Excerpted records →
------------------------------------------------------------------------
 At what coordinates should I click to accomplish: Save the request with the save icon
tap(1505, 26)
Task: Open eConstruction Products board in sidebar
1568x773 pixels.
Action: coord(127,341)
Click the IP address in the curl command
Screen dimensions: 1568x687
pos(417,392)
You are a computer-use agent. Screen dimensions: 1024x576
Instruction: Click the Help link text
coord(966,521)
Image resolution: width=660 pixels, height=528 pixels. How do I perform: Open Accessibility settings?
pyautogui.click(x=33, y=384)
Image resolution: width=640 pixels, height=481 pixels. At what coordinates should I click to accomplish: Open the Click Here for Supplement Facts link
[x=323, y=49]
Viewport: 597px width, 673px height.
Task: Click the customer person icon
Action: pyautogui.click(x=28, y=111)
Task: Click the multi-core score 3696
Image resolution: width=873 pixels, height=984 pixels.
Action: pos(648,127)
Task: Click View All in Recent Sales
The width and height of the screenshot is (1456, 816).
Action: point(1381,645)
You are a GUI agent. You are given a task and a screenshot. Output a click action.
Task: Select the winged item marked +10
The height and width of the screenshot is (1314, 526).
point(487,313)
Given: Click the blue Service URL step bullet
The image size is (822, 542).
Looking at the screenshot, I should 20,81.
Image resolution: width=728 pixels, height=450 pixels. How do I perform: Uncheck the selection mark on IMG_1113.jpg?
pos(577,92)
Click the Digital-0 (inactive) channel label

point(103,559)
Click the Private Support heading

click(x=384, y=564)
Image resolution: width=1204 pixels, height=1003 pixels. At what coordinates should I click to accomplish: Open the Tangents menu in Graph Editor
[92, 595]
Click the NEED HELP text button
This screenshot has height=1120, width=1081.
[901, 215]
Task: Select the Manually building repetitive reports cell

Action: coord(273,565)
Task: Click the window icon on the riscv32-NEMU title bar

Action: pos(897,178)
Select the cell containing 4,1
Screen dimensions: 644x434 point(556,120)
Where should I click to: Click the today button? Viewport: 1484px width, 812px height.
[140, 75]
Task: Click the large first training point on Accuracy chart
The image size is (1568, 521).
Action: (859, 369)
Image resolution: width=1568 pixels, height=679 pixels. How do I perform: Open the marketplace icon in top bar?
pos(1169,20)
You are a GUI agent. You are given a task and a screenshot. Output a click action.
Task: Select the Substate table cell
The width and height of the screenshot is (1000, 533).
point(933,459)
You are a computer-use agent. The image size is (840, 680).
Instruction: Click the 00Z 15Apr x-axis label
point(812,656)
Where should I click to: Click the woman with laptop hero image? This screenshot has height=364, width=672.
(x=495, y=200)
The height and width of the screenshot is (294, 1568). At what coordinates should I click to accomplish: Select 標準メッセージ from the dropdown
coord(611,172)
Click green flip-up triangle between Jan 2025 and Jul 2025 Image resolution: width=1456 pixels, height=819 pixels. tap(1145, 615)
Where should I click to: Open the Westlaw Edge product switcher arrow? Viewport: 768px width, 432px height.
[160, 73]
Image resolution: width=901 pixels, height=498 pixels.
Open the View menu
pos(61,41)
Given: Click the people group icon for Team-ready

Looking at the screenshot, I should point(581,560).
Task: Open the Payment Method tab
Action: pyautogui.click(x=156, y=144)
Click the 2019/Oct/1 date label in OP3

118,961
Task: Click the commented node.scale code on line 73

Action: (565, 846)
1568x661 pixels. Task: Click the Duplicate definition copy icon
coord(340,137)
------------------------------------------------------------------------
Exercise objective →
Rewrite all of the lines above with every "Image resolution" swapped for "Screenshot size", leaving everything else unchanged.

Correct output →
 At what coordinates should I click to accomplish: Save the request with the save icon
tap(1505, 26)
Task: Open eConstruction Products board in sidebar
1568x773 pixels.
Action: coord(127,341)
Click the IP address in the curl command
Screen dimensions: 1568x687
pos(417,392)
You are a computer-use agent. Screen dimensions: 1024x576
Instruction: Click the Help link text
coord(966,521)
Screenshot size: width=660 pixels, height=528 pixels. How do I perform: Open Accessibility settings?
pyautogui.click(x=33, y=384)
Screenshot size: width=640 pixels, height=481 pixels. At what coordinates should I click to accomplish: Open the Click Here for Supplement Facts link
[x=323, y=49]
Viewport: 597px width, 673px height.
Task: Click the customer person icon
Action: pyautogui.click(x=28, y=111)
Task: Click the multi-core score 3696
Screenshot size: width=873 pixels, height=984 pixels.
Action: pos(648,127)
Task: Click View All in Recent Sales
The width and height of the screenshot is (1456, 816).
Action: point(1381,645)
You are a GUI agent. You are given a task and a screenshot. Output a click action.
Task: Select the winged item marked +10
The height and width of the screenshot is (1314, 526).
point(487,313)
Given: Click the blue Service URL step bullet
The image size is (822, 542).
Looking at the screenshot, I should 20,81.
Screenshot size: width=728 pixels, height=450 pixels. How do I perform: Uncheck the selection mark on IMG_1113.jpg?
pos(577,92)
Click the Digital-0 (inactive) channel label

point(103,559)
Click the Private Support heading

click(x=384, y=564)
Screenshot size: width=1204 pixels, height=1003 pixels. At what coordinates should I click to accomplish: Open the Tangents menu in Graph Editor
[92, 595]
Click the NEED HELP text button
This screenshot has height=1120, width=1081.
[901, 215]
Task: Select the Manually building repetitive reports cell

Action: coord(273,565)
Task: Click the window icon on the riscv32-NEMU title bar

Action: pos(897,178)
Select the cell containing 4,1
Screen dimensions: 644x434 point(556,120)
Where should I click to: Click the today button? Viewport: 1484px width, 812px height.
[140, 75]
Task: Click the large first training point on Accuracy chart
The image size is (1568, 521).
Action: (859, 369)
Screenshot size: width=1568 pixels, height=679 pixels. How do I perform: Open the marketplace icon in top bar?
pos(1169,20)
You are a GUI agent. You are given a task and a screenshot. Output a click action.
Task: Select the Substate table cell
The width and height of the screenshot is (1000, 533).
point(933,459)
You are a computer-use agent. The image size is (840, 680).
Instruction: Click the 00Z 15Apr x-axis label
point(812,656)
Where should I click to: Click the woman with laptop hero image? This screenshot has height=364, width=672.
(x=495, y=200)
The height and width of the screenshot is (294, 1568). At what coordinates should I click to accomplish: Select 標準メッセージ from the dropdown
coord(611,172)
Click green flip-up triangle between Jan 2025 and Jul 2025 Screenshot size: width=1456 pixels, height=819 pixels. tap(1145, 615)
Where should I click to: Open the Westlaw Edge product switcher arrow? Viewport: 768px width, 432px height.
[160, 73]
Screenshot size: width=901 pixels, height=498 pixels.
Open the View menu
pos(61,41)
Given: Click the people group icon for Team-ready

Looking at the screenshot, I should point(581,560).
Task: Open the Payment Method tab
Action: pyautogui.click(x=156, y=144)
Click the 2019/Oct/1 date label in OP3

118,961
Task: Click the commented node.scale code on line 73

Action: (565, 846)
1568x661 pixels. Task: Click the Duplicate definition copy icon
coord(340,137)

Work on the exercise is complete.